Additionally, any tlist entries for anything not specified explicitly in SET must be added to the tlist of each of the nested subqueries, pointing to the inner-most query.
It isn't necessarily right to do this at rewrite time. We might choose to do it at preprocess_targetlist time instead, using 'sourceRelation' as guidance on where to point the next level of Vars. The issue here is that we must preprocess from inner query out, where currently I think we do it the other way around.
Doing this in the rewriter might be easy. The rewriter is recursive, not iterative. So the stack state is preserved and the stack unwinds. After RewriteQuery returns, we can examine what got returned and modify it using the knowledge of the next-outer-most layer.

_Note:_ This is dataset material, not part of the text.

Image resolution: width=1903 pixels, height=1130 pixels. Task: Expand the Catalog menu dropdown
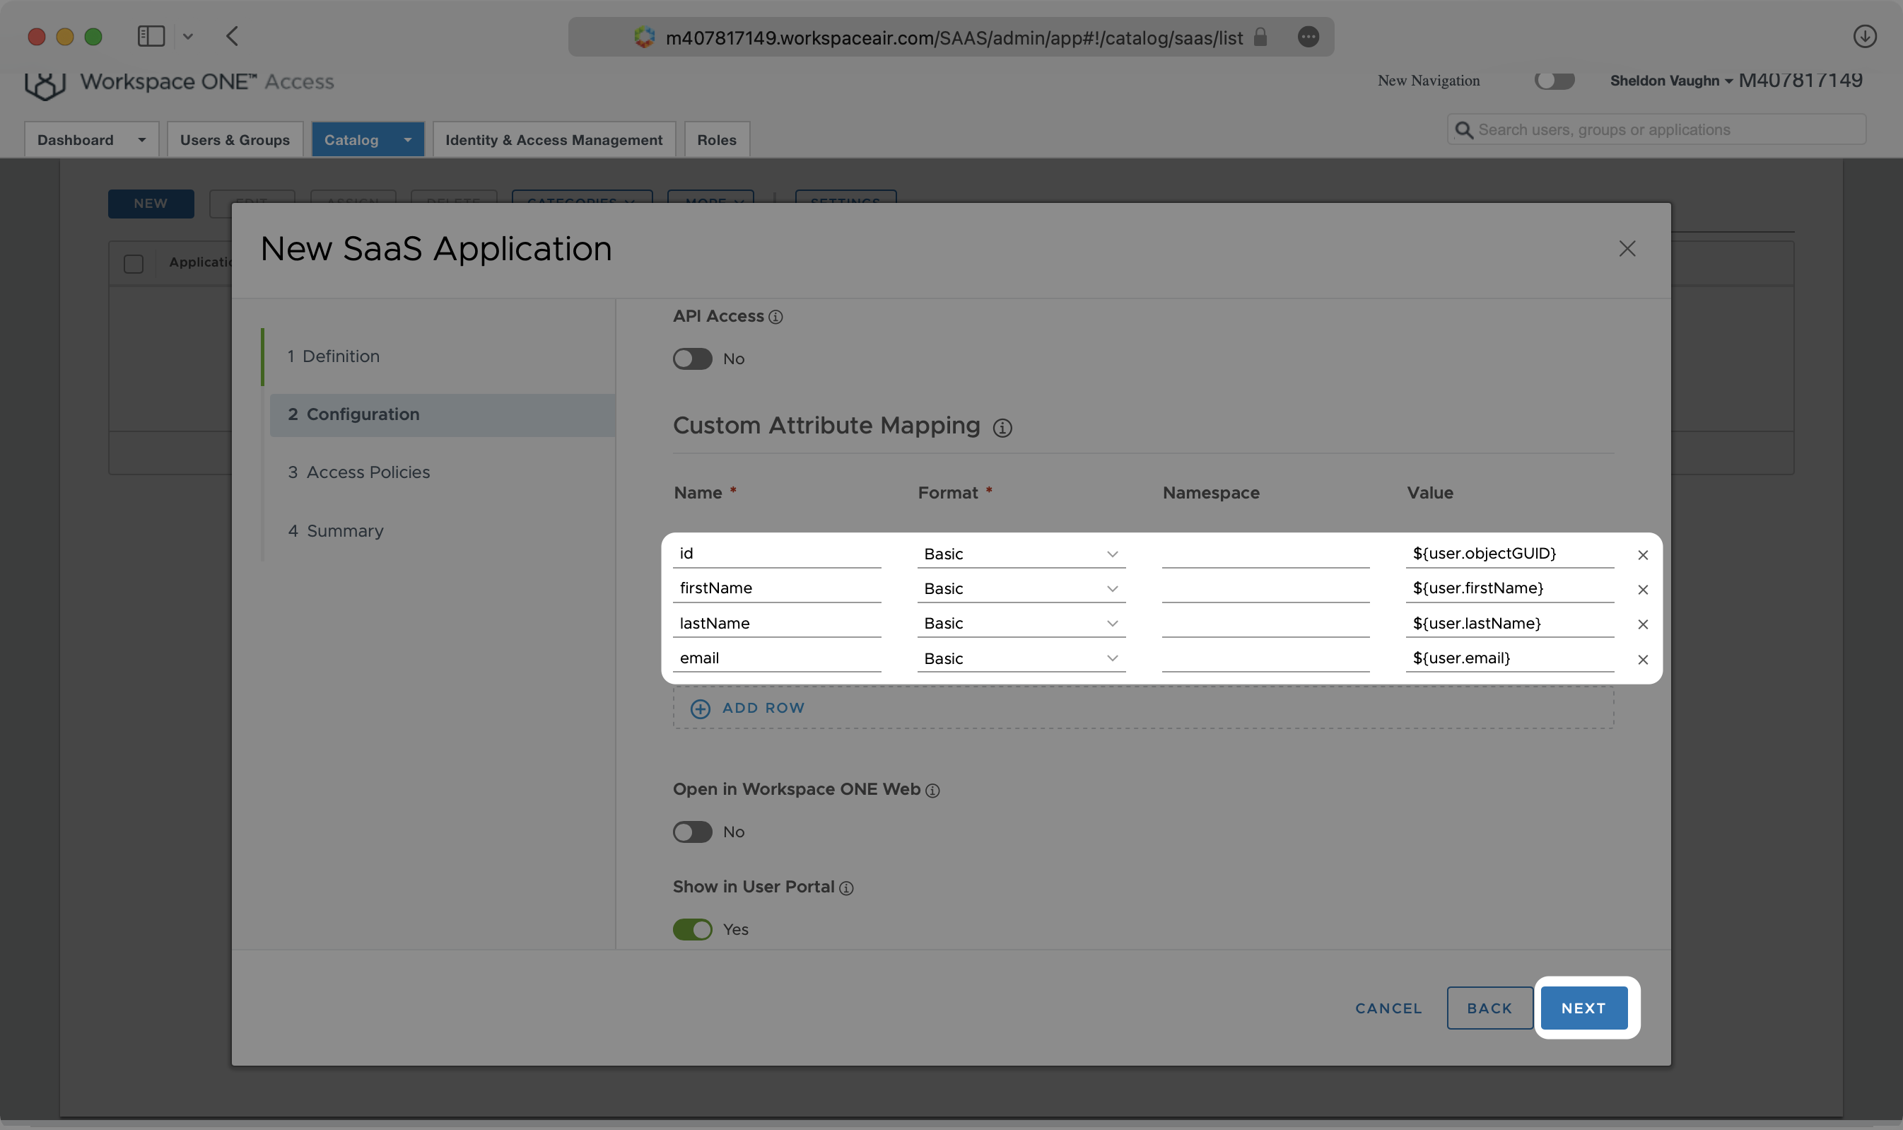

Earlier explanation of same.
1. preprocess_targetlist in the planner assumes that the resultRelation is the correct RTE to set as the varno in a new Var it adds to fetch the row ctid (with label "ctid1") as a resjunk attr for row-marking. This causes the tlist to have entries pointing to different RTE to the one being scanned by the eventual seqscan / indexscan, though the underlying Relation is the same. tlist validation checks don't like that.
There may be other places that need to add tlist entries pointing to the relation we're reading rows from. They'll also need to be able to deal with the fact that this no longer the resultRelation.
2. Despite bashing my head against it for ages, I haven't figured out how to inject references to the base-rel's ctid, oid (if WITH OIDS), and any tlist entries not specified in the DML statement into the subquery tree.
Today I've been looking at two ideas but haven't figured out how to make either work yet:
- Pass the next-outer-most Query down into the RewriteQuery invocation.